The BYU Career Fair is one of several strategies used by students to find postgraduate employment in a difficult economic environment.
Some BYU students have found careers with the recommendations of BYU professors or through successful internships, while others have taken advantage of BYU’s early graduation in April and many simply benefit from having a BYU degree on their transcripts. This enthusiasm for BYU studentsn was seen firsthand at the BYU Career Fair on Jan. 30.
“The students are the best,” said John Sperry, CEO at Mindshare Technologies, who attended the career fair for the first time this year. “They add great value to our company, so it’s easy to keep hiring them.”
Sperry, a BYU grad, said more than half of his company’s employees are BYU graduates, many of whom are hired through an aggressive internship program.
Other companies also began attending the BYU Career Fair after successful experiences with BYU alumni. The Alaska State Troopers came at the suggestion of a captain who had graduated from BYU.
“It was productive,” said Bryan Barlow, lieutenant in the Alaska state troopers, adding that since they recruit nationwide, they only attend the most beneficial events.
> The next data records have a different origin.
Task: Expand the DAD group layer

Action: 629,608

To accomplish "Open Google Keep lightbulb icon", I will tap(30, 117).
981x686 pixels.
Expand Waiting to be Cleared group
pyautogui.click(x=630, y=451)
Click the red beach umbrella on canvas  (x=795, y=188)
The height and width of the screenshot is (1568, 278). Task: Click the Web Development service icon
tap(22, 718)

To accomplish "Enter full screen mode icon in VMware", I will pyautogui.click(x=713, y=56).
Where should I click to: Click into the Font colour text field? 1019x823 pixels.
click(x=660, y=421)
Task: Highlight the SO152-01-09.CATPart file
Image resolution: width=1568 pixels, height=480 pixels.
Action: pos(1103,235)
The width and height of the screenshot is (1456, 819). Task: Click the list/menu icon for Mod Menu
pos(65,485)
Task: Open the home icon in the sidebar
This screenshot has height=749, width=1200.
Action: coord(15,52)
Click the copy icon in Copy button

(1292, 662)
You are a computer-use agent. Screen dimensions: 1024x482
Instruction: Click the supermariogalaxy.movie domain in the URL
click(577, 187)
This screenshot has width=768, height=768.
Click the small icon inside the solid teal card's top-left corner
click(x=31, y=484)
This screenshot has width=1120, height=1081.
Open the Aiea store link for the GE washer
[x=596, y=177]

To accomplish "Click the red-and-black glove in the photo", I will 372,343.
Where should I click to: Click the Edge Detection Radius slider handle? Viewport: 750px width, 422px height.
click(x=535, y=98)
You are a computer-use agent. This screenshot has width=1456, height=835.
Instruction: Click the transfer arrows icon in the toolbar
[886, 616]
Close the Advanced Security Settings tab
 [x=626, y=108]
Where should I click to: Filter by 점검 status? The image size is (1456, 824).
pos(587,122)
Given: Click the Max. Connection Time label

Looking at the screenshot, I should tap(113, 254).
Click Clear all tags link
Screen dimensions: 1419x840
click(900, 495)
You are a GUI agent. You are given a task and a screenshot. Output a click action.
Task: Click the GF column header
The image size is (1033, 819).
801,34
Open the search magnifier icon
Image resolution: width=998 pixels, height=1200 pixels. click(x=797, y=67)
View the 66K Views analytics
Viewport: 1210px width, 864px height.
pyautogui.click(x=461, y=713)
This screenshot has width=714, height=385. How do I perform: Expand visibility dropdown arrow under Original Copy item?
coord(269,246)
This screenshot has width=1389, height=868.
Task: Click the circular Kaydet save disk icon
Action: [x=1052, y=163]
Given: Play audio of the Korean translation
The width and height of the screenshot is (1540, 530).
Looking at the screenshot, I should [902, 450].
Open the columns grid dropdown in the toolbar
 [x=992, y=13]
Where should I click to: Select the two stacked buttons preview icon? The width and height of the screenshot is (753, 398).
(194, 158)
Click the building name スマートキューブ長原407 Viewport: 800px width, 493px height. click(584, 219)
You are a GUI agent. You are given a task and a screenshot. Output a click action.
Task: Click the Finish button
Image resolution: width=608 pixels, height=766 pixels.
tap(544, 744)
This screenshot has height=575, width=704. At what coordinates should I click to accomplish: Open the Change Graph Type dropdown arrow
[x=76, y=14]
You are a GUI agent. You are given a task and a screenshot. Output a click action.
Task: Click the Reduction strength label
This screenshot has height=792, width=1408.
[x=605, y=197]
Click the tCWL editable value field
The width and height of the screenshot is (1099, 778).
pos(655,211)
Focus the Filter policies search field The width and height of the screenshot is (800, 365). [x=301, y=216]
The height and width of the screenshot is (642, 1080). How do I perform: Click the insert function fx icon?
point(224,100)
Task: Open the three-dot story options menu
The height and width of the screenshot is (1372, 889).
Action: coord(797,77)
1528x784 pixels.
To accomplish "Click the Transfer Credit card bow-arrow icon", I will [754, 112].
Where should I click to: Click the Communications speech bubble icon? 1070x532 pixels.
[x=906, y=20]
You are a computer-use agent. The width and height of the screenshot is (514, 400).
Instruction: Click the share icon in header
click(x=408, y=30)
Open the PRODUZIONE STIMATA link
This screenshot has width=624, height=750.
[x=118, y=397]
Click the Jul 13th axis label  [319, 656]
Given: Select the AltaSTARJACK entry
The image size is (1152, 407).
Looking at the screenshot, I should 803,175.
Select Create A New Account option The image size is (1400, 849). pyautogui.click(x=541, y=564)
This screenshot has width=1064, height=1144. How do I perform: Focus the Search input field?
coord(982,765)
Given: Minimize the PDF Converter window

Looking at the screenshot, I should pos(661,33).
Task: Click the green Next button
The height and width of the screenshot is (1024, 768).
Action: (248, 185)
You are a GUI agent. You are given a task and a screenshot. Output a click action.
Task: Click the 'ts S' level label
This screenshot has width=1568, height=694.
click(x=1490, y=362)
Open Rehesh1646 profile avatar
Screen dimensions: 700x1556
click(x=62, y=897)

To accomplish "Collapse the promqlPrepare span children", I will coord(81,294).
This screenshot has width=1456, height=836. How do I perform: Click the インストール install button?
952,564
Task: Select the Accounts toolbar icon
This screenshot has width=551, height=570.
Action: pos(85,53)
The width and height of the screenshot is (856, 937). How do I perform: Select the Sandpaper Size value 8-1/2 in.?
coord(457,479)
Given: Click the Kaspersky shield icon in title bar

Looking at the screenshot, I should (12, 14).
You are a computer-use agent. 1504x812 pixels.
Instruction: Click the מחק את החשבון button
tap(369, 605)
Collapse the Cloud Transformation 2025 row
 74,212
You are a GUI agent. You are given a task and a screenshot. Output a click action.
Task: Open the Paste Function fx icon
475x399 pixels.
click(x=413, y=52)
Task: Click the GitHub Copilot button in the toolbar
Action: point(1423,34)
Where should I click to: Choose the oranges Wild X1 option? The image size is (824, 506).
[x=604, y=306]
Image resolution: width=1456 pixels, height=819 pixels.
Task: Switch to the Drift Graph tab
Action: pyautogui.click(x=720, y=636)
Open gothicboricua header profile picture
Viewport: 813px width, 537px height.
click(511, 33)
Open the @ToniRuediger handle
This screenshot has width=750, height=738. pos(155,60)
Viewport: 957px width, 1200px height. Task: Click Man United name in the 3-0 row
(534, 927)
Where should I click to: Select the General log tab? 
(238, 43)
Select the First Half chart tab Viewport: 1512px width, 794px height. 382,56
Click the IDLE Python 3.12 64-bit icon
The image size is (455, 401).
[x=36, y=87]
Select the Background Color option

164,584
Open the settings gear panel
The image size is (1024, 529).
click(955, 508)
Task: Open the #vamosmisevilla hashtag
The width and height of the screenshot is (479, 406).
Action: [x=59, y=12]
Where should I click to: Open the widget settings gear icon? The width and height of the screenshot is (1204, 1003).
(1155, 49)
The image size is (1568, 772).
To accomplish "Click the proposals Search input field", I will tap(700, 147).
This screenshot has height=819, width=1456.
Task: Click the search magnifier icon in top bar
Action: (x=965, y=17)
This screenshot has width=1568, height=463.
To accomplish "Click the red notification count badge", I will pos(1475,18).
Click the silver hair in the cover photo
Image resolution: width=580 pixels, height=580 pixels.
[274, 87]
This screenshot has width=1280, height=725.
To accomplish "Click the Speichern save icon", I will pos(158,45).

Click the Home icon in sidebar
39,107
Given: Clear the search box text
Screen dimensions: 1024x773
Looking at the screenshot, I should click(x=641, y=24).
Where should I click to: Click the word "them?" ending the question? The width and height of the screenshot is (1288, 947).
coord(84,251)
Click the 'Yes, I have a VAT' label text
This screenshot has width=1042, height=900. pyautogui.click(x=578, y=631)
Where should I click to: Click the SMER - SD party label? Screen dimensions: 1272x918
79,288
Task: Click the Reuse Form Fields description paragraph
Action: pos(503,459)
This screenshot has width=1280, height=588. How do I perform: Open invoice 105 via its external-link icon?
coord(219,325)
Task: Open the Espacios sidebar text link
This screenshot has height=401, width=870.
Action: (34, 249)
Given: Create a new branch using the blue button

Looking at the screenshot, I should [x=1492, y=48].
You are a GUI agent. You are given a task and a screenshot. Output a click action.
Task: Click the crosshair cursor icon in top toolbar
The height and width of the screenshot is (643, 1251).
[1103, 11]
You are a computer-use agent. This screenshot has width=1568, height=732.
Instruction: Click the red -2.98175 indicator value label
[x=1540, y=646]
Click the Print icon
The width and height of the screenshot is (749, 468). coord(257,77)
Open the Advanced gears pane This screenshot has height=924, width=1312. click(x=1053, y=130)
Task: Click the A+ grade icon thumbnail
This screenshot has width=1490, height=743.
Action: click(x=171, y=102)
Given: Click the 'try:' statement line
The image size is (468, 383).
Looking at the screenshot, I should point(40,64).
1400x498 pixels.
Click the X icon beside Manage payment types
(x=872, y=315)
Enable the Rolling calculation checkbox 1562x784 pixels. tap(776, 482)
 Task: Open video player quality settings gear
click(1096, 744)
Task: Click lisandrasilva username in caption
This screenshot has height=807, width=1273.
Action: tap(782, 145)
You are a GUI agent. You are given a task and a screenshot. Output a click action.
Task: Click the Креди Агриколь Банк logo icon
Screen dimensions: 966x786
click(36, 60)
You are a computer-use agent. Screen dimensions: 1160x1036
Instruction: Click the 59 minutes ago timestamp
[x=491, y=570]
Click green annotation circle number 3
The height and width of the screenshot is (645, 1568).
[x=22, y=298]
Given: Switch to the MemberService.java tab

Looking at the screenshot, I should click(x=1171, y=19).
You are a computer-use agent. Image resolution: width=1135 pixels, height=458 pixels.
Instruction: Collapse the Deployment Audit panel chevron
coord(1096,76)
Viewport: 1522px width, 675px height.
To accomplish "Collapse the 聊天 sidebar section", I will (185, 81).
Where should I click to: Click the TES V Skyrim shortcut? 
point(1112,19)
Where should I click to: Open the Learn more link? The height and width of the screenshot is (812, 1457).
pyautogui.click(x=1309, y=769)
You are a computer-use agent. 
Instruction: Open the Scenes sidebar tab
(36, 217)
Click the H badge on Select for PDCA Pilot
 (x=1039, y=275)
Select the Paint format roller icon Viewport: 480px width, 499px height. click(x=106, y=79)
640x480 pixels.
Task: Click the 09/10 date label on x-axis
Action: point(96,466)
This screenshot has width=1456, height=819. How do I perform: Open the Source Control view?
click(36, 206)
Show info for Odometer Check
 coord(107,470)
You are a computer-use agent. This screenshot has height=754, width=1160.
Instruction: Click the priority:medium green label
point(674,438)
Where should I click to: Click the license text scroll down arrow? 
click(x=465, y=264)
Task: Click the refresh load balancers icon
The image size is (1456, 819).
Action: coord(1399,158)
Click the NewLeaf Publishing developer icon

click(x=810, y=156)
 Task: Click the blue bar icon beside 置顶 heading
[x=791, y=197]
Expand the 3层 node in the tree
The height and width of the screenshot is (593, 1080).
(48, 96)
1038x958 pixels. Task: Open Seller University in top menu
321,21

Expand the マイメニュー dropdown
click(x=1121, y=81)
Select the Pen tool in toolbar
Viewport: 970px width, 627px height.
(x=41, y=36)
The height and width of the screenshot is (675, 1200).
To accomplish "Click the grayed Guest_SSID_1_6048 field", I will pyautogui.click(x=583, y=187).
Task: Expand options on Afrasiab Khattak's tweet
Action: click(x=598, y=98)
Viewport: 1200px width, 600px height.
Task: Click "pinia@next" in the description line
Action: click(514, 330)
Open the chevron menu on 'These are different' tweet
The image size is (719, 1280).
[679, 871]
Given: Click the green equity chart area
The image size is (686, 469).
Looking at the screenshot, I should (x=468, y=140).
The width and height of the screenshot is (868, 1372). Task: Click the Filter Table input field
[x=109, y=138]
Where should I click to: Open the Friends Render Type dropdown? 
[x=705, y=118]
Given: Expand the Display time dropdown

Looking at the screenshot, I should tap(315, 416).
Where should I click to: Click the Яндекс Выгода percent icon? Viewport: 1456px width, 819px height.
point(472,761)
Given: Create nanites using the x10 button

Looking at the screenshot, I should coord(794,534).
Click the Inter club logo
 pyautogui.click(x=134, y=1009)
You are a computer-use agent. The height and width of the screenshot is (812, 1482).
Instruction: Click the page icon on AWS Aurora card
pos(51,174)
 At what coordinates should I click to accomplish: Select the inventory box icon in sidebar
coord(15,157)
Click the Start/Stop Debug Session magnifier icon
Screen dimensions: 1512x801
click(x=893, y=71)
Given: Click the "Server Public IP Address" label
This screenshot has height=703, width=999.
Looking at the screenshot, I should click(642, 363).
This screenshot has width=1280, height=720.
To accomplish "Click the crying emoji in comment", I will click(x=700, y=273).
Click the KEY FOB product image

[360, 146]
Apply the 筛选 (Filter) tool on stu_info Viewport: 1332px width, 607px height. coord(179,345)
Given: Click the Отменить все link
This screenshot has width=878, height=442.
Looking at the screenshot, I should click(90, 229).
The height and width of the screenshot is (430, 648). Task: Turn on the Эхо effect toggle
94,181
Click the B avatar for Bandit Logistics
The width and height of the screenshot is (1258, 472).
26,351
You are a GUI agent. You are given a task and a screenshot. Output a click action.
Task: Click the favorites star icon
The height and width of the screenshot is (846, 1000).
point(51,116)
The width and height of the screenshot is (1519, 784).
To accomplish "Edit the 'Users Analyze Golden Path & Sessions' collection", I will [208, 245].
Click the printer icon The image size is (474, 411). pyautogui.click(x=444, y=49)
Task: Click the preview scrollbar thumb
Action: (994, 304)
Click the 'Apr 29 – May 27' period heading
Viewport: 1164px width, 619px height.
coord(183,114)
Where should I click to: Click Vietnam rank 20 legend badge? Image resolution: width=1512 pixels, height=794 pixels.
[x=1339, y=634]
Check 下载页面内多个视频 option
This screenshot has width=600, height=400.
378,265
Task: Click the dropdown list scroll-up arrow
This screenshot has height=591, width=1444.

Barlow said they try to recruit more heavily from this part of the country because of the similar climate and lifestyle. He cited the importance of honesty, high moral standards, professionalism and a willingness to work hard as qualities in prospective employees.
Heidi Vogeler, career counselor at the University Career Services office, heard success stories from Wednesday’s fair. Steve Hardy of Bluehost hired two students at the fair itself, both of whom had already graduated.
Scott Lyman, a finance student from Cedar Hills, had a less direct approach. He used the career services website to research companies and then went hunting for internships.
Lyman said 60 percent of people in his major get hired through internships, making it the most common and effective way to search for a career.
“They’re shopping around just as much as you are,” Lyman said.
The career fair hosted 105 companies, although the career services office closed registration early due to a lack of space, which may have prevented more companies from attending. Approximately 2,000 students attended.
“It was a little bit hectic,” said Vogeler.
Vogeler said that although services and events from the career services office are useful, the office is trying to rebrand itself from being considered career placement.
“It’s more about developing careers and resources for us and helping students be able to place themselves,” Vogeler said.
The university career services office is located at 2400 Wilkinson Student Center and careers.byu.edu.